New York’s double tragedy—first invaded, then incinerated—meant a stumbling start for the new republic. Yet Washington wasn’t wholly displeased. “Had I been left to the dictates of my own judgment,” he confided to his cousin, “New York should have been laid in Ashes before I quitted it.” Indeed, he’d sought permission to burn it. But Congress refused, which Washington regarded as a grievous error. Happily, he noted, God or “some good honest Fellow” had torched the city anyway, spoiling the redcoats’ valuable war prize.

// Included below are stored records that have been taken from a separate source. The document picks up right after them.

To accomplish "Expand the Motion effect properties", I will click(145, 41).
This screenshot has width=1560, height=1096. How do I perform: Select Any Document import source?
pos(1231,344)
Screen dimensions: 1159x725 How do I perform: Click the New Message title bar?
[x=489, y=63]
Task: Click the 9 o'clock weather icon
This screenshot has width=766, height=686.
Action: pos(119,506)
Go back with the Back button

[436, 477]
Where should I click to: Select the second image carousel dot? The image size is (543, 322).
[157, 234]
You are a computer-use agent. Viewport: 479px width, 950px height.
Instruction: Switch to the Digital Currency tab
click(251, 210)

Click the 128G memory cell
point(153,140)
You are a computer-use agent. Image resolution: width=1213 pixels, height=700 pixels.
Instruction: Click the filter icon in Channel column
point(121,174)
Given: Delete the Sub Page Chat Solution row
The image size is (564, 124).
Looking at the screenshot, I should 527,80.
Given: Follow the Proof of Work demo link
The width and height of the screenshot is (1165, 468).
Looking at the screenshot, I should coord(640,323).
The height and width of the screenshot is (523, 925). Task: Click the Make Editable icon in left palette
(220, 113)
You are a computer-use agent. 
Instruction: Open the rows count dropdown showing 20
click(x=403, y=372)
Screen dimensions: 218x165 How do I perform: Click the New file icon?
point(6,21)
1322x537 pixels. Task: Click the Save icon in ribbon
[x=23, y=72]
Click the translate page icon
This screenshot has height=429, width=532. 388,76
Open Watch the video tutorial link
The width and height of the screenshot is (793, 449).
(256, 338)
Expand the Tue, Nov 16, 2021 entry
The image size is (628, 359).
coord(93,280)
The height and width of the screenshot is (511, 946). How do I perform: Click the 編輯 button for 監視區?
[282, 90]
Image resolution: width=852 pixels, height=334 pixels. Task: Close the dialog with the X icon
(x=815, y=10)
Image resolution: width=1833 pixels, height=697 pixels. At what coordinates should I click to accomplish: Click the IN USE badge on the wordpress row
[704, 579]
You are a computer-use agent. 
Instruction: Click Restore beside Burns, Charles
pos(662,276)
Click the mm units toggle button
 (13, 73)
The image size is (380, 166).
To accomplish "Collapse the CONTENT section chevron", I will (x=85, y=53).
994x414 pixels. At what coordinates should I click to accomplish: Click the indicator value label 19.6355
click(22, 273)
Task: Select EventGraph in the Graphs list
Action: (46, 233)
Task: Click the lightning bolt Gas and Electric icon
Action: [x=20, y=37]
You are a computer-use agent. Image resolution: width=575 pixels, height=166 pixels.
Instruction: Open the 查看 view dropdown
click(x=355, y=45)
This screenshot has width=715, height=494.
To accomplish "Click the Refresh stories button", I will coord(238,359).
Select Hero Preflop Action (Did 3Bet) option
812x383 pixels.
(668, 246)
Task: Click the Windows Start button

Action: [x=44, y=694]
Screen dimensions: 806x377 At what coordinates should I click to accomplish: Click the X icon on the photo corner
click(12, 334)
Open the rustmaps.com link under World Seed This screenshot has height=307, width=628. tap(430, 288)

For more than 15 years, the historian Benjamin L. Carp of Brooklyn College has wondered who that “honest fellow” might have been. Now, in The Great New York Fire of 1776: A Lost Story of the American Revolution, he cogently lays out his findings. Revolutionaries almost certainly set New York aflame intentionally, Carp argues, and they quite possibly acted on instructions. Sifting through the evidence, he asks a disturbing question: Did George Washington order New York to be burned to the ground?
The idea of Washington as an arsonist may seem far-fetched. Popular histories of the American Revolution treat the “glorious cause” as different from other revolutions. Whereas the French, Haitian, Russian, and Chinese revolutions involved mass violence against civilians, this one—the story goes—was fought with restraint and honor.
But a revolution is not a dinner party, as Mao Zedong observed. Alongside the parade-ground battles ran a “grim civil war,” the historian Alan Taylor writes, in which “a plundered farm was a more common experience than a glorious and victorious charge.” Yankees harassed, tortured, and summarily executed the enemies of their cause. The term lynch appears to have entered the language from Colonel Charles Lynch of Virginia, who served rough justice to Loyalists.
Burning towns was, of course, a more serious transgression. “It is a Method of conducting War long since become disreputable among civilized Nations,” John Adams wrote. The Dutch jurist Hugo Grotius, whose writings influenced European warfare, forbade killing women and children, and judged unnecessary violence in seizing towns to be “totally repugnant to every principle of Christianity and justice.”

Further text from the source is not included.